Pero ¿y si te dijera que en esa ola está la clave para ver realmente lo que hay debajo de la superficie? Que la ola es sólo la manera que tiene tu océano emocional de llamarte la atención a que bucees? “Ya, pero es que la ola me da miedo…” Comprendo muy bien ese miedo al que te refieres, ese pánico a quedarte sobrepasada y tumbada en el suelo, sin poder sostenerte… Pero es sólo acercándote pasito a pasito a esa ola que podrás empezar a sostener toda esa sensibilidad y riqueza emocional que sientes tan abrumadora que te tumba. Si cambiamos el prisma y empezamos a ver el desbordamiento emocional y la intensidad como el síntoma y no como la causa o el problema, todo toma una nueva dimensión. Esa intensidad y miedo que sientes a verte desbordada es en realidad la oportunidad para ver lo que eso está trayendo de ti a la superficie. Y es sólo desde la superficie, desde poderlo ver y mirar que podemos empezar a sostener. Lo que está en las profundidades, todo aquello que no es consciente, no es accesible, no puede ser mirado y mucho menos acogido y sostenido. Es necesario sacarlo a flote, y es ahí donde eso con lo que tanto nos peleamos, la intensidad, nos echa una mano. Sí, de manera que nos puede resultar incómoda y hasta desagradable, pero es en realidad una ayuda, una lucecita que indica que algo dentro de nosotros está queriendo ser atendido, mirado, sostenido. Y grita con fuerza.
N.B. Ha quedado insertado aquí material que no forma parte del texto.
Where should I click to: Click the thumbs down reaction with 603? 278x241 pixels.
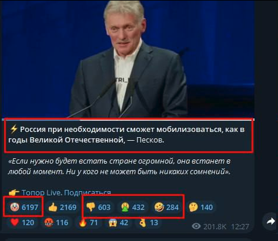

Mientras sigamos peleándonos con el susto y la sensación de no poder, no es posible dejar que esa ola nos atraviese y se diluya en la orilla. Piénsalo: las olas están en movimiento, rompen con fuerza en la orilla y se diluyen. Si construyes un muro, un rompeolas, para que las olas se queden allí y batan con toda su intensidad, te estarás protegiendo, pero nunca llegará a la orilla aquello que en realidad arrastran las olas desde las profundidades y que una vez llega a la orilla, se calma y se diluye. Puedes construir muros, defensas, luchar contra las olas, es una opción. Donde cada vez que emerja la intensidad y la sensación de desbordamiento te emplees a fondo en negarlo, pararlo, luchar contra él, con el inmenso desgaste de energía que supone enfrentarse a ello. O puedes empezar a abrir un pequeño agujerito en el rompeolas que deje pasar parte de esa emoción y ver qué sucede si te atraviesa y llega a la orilla, y qué tesoros del fondo del mar trae a flote para ti. Quizá descubras que igual que nace con intensidad, esa ola de emoción puede atravesarte sin tumbarte y diluirse, dejándote además una sensación de suavidad y calma que ahora ni piensas que es posible. Esa ola traerá además regalos del fondo del mar, y es ahí donde puedes empezar a mirarte, a atenderte, a sostener las emociones que emergen de lo más profundo de tus océanos.